APP/Go protein Gβγ-complex signaling mediates Aβ degeneration and cognitive impairment in Alzheimer's disease models

HEREDIA, FLORENCIA; MILLÁN, JULIETA; BOCCIA, MARIANO M.; PONCE, NICOLÁS ERIC; KRAWCZYK, MARÍA C.; PONCE, NICOLÁS ERIC; INESTROSA, NIBALDO C.; KRAWCZYK, MARÍA C.; INESTROSA, NIBALDO C.; BIGNANTE, ELENA ANAHI; MUSSO, JULIANA; PIGINO, GUSTAVO F.; BIGNANTE, ELENA ANAHI; LORENZO, ALFREDO; MUSSO, JULIANA; PIGINO, GUSTAVO F.; LORENZO, ALFREDO; HEREDIA, FLORENCIA; MILLÁN, JULIETA; BOCCIA, MARIANO M.

NEUROBIOLOGY OF AGING

ELSEVIER SCIENCE INC

Lugar: Amsterdam; Año: 2018 vol. 64 p. 44 - 57

0197-4580

Deposition of amyloid-β (Aβ), the proteolytic product of the amyloid precursor protein (APP), might cause neurodegeneration and cognitive decline in Alzheimer´s disease (AD). However, the direct involvement of APP in the mechanism of Aβ-induced degeneration in AD remains on debate.

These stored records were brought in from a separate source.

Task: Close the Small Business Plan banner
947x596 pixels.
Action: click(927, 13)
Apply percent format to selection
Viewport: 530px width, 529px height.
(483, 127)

Here, we analyzed the interaction of APP with heterotrimeric Go protein in primary hippocampal cultures and found that Aβ deposition dramatically enhanced APP-Go protein interaction in dystrophic neurites. APP overexpression rendered neurons vulnerable to Aβ toxicity by a mechanism that required Go-Gβγ complex signaling and p38-mitogen-activated protein kinase activation. Gallein, a selective pharmacological inhibitor of Gβγ complex, inhibited Aβ-induced dendritic and axonal dystrophy, abnormal tau phosphorylation, synaptic loss, and neuronal cell death in hippocampal neurons expressing endogenous protein levels. In the 3xTg-AD mice, intrahippocampal application of gallein reversed memory impairment associated with early Aβ pathology. Our data provide further evidence for the involvement of APP/Go protein in Aβ-induced degeneration and reveal that Gβγ complex is a signaling target potentially relevant for developing therapies for halting Aβ degeneration in AD.